In una situazione di crescente sgomento e disperazione di settori sempre più ampi della società, mentre dilagano povertà e disoccupazione, i fascisti cercano e a volte trovano uno spazio insperato. La questione del green pass da questo punto di vista è esemplare. Essa peraltro viene presa a pretesto per dare sfogo a un malcontento che ha radici ben più profonde. Alla base di tutto c’è lo sfacelo dello Stato sociale squadernato dalla pandemia. Nessuna delle misure promesse e rivelatesi necessarie nel momento del suo scoppio è stata attuata.

Le classi scolastiche continuano ad essere sovraffollate, i mezzi pubblici di trasporto insufficienti ed obsoleti, carenti e spesso inefficienti le stesse strutture sanitarie, mentre a dettare legge sono coloro che già furono responsabili del suo collasso, e più che mia determinati a proseguire senza pentimenti e ripensamenti la linea suicida delle privatizzazioni e delle lottizzazioni, anche facendosi forte dei nuovi spazi di autonomia consentiti dall’autonomia cosiddetta differenziata.

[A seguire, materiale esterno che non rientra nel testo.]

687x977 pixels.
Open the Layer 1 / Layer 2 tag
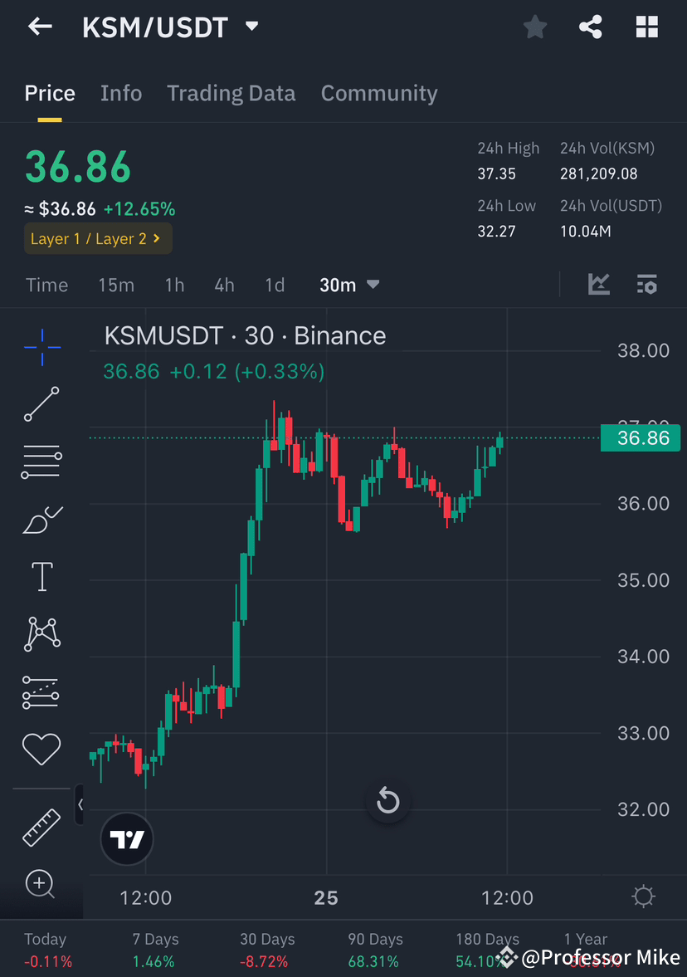coord(97,238)
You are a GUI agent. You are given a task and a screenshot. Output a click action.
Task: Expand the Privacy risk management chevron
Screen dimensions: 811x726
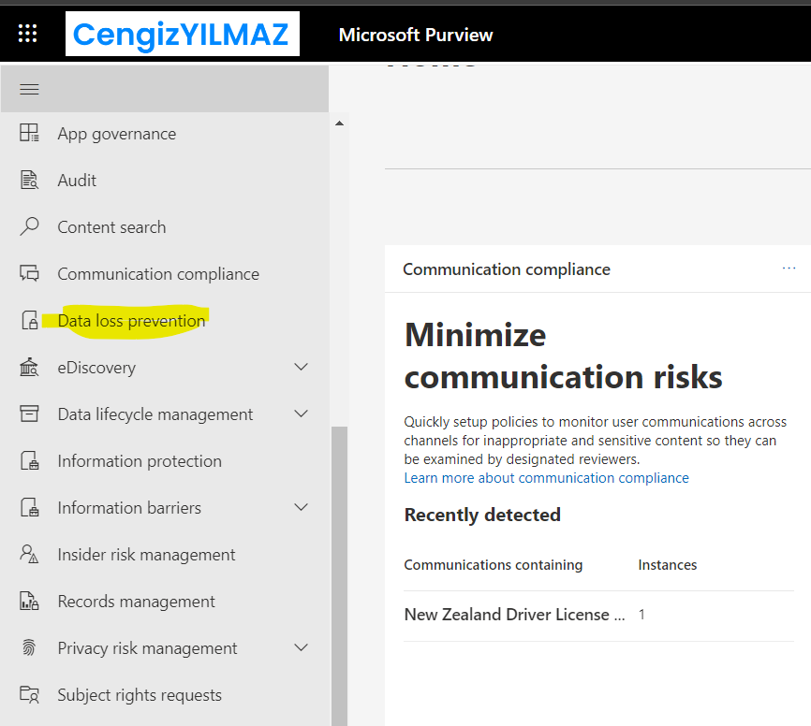click(301, 648)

Quest’ultima, insieme agli effetti della crisi economica, ingigantiti dalla pandemia, è destinata ad aggravare ulteriormente le diseguaglianze esacerbando situazioni sociali e territoriali già da tempo insostenibili. La cosiddetta transizione ecologica pare a sua volta destinata a tramutarsi nell’ennesima occasione perduta per l’indispensabile ed urgente lotta al riscaldamento globale, traducendosi invece paradossalmente nel finanziamento delle energie fossili e dei gruppi di potere che da molto tempo operano nel settore senza mostrare, al di là del greenwashing, alcun segnale di voler cambiare strada.

In un contesto del genere, caratterizzato insomma dalla continuazione e anzi dal rafforzamento del dominio dei poteri consolidati che ci hanno portato alla catastrofica situazione attuale, matura l’esasperazione di crescenti settori di cittadini che non possono rivolgersi, per i motivi accennati, ai settori della sinistra, o corresponsabili della situazione in quanto sostenitori di Draghi o comunque assenti e irrilevanti. Il forte astensionismo che si è registrato alle recenti elezioni amministrative costituisce a sua volte un segnale di questa esasperazione ed è veramente folle l’ostinazione della classe politica nel non tenerne conto.

Siamo nel pieno di una crisi democratica senza precedenti che può sfociare o nel rafforzamento dell’autoritarismo tecnocratico di stampo draghiano o nell’emergere di un’ipotesi autoritaria con forti tratti di fascismo aperto. I due corni di questa tremenda alternativa potrebbero peraltro entrare in rapporto dialettico tra di loro. L’unica speranza di scongiurare l’ulteriore involuzione della democrazia italiana risiede nel rilancio di una politica alternativa che si faccia veramente carico delle esigenze della grande maggioranza della popolazione.

Ma ciò sarà possibile solo se le forze politiche e sindacali che si ritengono di sinistra sappiano liberarsi dall’abbraccio colla tecnocrazia draghiana che le sta soffocando e, insieme a loro, sta soffocando la democrazia italiana.